The EPA’s factors are activity-based emissions factors, which brings up a discussion of what the difference between activity-based vs asset-based emissions tracking is, and the benefits of each.

There is a fundamental difference between activity-based and asset-based facility material tracking. Activity-based facility management tracking approaches focus on work tracking and orders for tracking operational costs related to material transactions.  Asset-based facility management approaches focus on the condition of an asset to meet its intended purpose.

For example, with the activity-based approach, a maintenance employee reports adding 100 LBS of refrigerant to system “0” at site A. On the other hand, with an asset-based approach, a maintenance employee reports adding 100 LBS of refrigerant to a system at Site A.

While being able to report quantifiable numbers is appealing, it does not communicate all possible things. For example, was the 100 LBS in scenario two was added to a system with a different refrigerant type? Or was gas recovered from the system, or did the amount of gas exceed the listed installed capacity for the site or the assets at the site? Essentially, there is nothing to qualify the transaction.

When an asset-based approach is used, you have a better sense of how well your assets will serve their purpose.
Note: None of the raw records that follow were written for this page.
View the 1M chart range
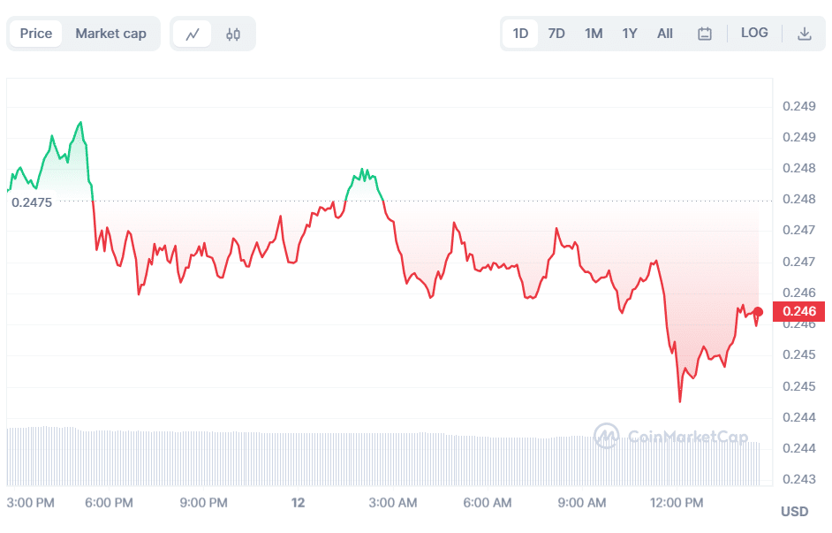The width and height of the screenshot is (832, 533). (593, 33)
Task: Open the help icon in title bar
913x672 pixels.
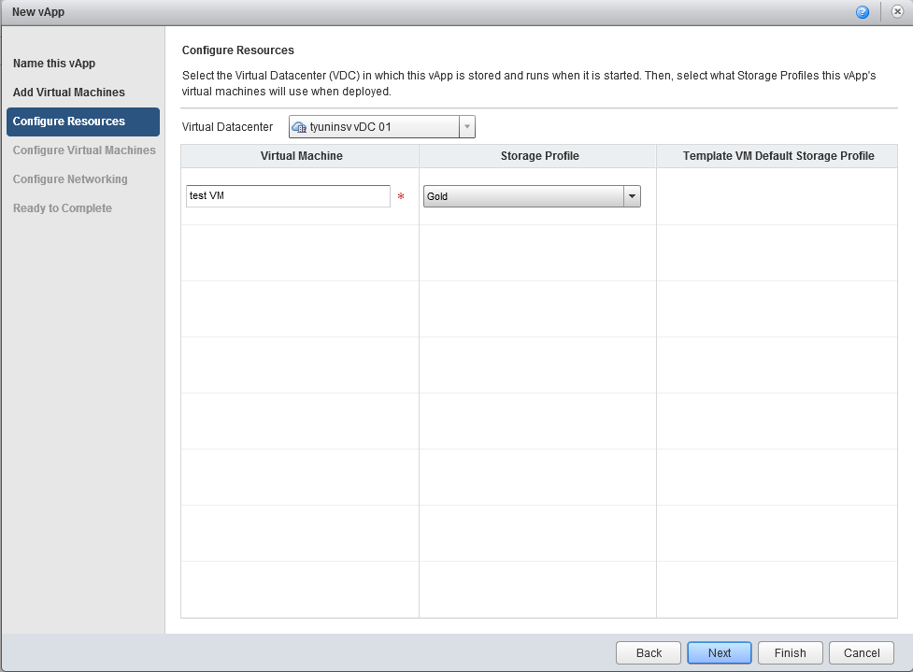Action: (x=862, y=12)
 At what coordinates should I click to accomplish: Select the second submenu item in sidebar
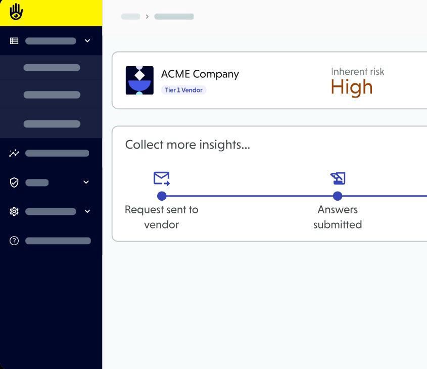[x=52, y=95]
For instance, if Site A is the highest use building in your region, you know how to prioritize so it gets the proper amount of maintenance investment.

Therefore, at a fundamental level, we believe the EPA’s approach contains flawed methodology in the development of their emissions factors.
 

More problems with these emissions factors

In addition to using problematic methodology, the EPA’s factors are very broad and do not include proper discrimination for size, region, vintage, material type, or conditions. For example, the EPA suggests that medium and large refrigeration systems leak 35% annually, which is significantly higher than the real world values we see reported as a result of asset-centric, activity-oriented data capture process.  Direct observations and reported data indicate that annual leak rates range from 8-25% depending on a company’s maintenance maturity.
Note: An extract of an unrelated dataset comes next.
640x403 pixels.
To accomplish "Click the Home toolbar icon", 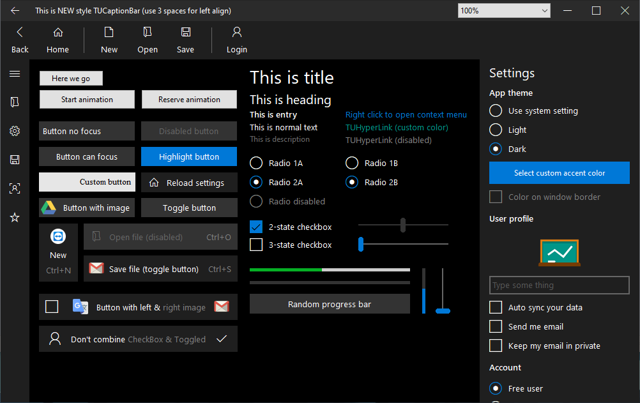I will click(x=57, y=40).
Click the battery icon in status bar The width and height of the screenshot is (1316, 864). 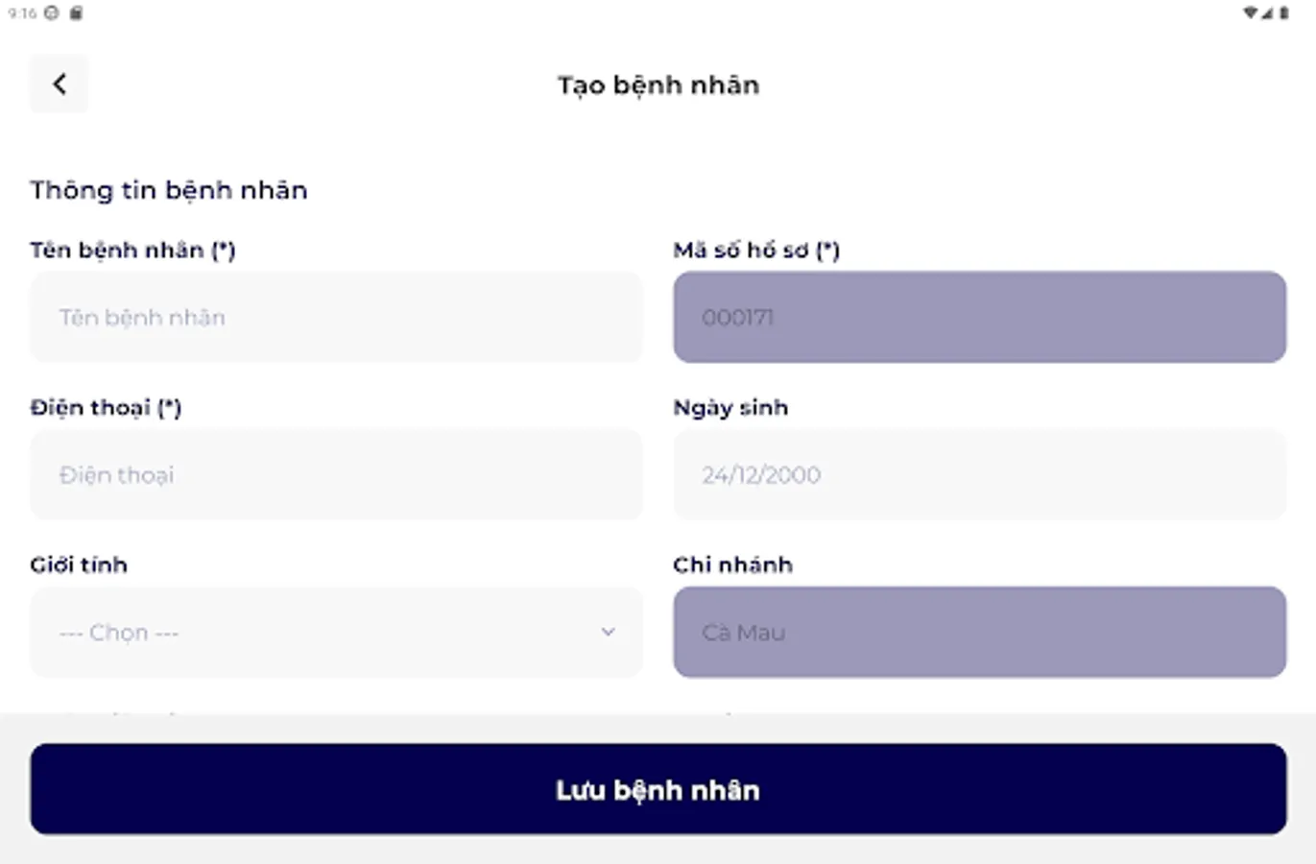click(1284, 13)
Furthermore, the EPA suggests that 100% of refrigerant remains in a system at the time of shutdown and that rather than looking at the actual charge, users use the full capacity value when determining emissions.  However, from direct evidence, we know that end-of-life capacity is commonly closer to 75% of capacity. The EPA also has recovery efficiency listed at 70% of remaining charge, whereas actual data shows that recovery efficiency is closer to 85-90% of remaining charge.
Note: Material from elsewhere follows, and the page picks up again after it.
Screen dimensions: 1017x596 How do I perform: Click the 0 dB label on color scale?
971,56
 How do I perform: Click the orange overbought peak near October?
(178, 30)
The EPA took much of this data from the 2006 “IPCC Guidelines for National Green House Gas Inventories.” However, this document seems to have been based on smaller systems and they used a more risk-oriented approach rather than under-reporting. Also, IPCC recognizes that certain refrigerants are ozone-depleting, but that we shouldn’t report on them because they are being phased. This is problematic because it is not showing the true amount of emissions in the atmosphere.

The EPA acknowledges major uncertainty in their material balance approach related to recently installed equipment. Equipment can leak for two or more years before needing a recharge, so emissions over this period are not detected until after they occur.
 

The Climate Impact of This Methodology

Not only does this specific methodology lead to inaccurate emissions data, but it also leads to our industry having more of a negative impact on climate change.

The misreporting of refrigerant emissions has led to an annual emission rate of 600 Million LBS of refrigerant with an average emissions rate of .9 tons per LB of refrigerant this represents 540 million tons of carbon. Components such as valves and electrical parts often perform more than one function. Failure data for specific applications and non-standardized taxonomy and activity tracking limit the ability of data collections teams to create a standardized approach to the process of data collection.

These deficiencies in failure rate data result in problems applying a standardized leak or emissions rate to an actual simplified design analysis as suggested by the EPA.  These problems associated with acquiring failure rate data and associated leak rates for refrigerant-containing equipment demonstrate the need for reliability-predictions models that do not rely solely on the activity events to create predictive leak and emission rates.

 

broken wire

 

The Impact of Faulty Emissions Factors

Many climate change initiatives have already started with this faulty data in mind. Businesses are working toward goals that are built off of problematic methodologies. This means that the way they are moving toward the future may not actually reduce emissions, or reduce them much less than we actually need to.
 

Countries’ Pledges Built off Poor Data

In a recent article for the Washington Post, Chris Mooney dives into the issue of countries basing their plans for improving the climate on faulty data, including information from emissions factors.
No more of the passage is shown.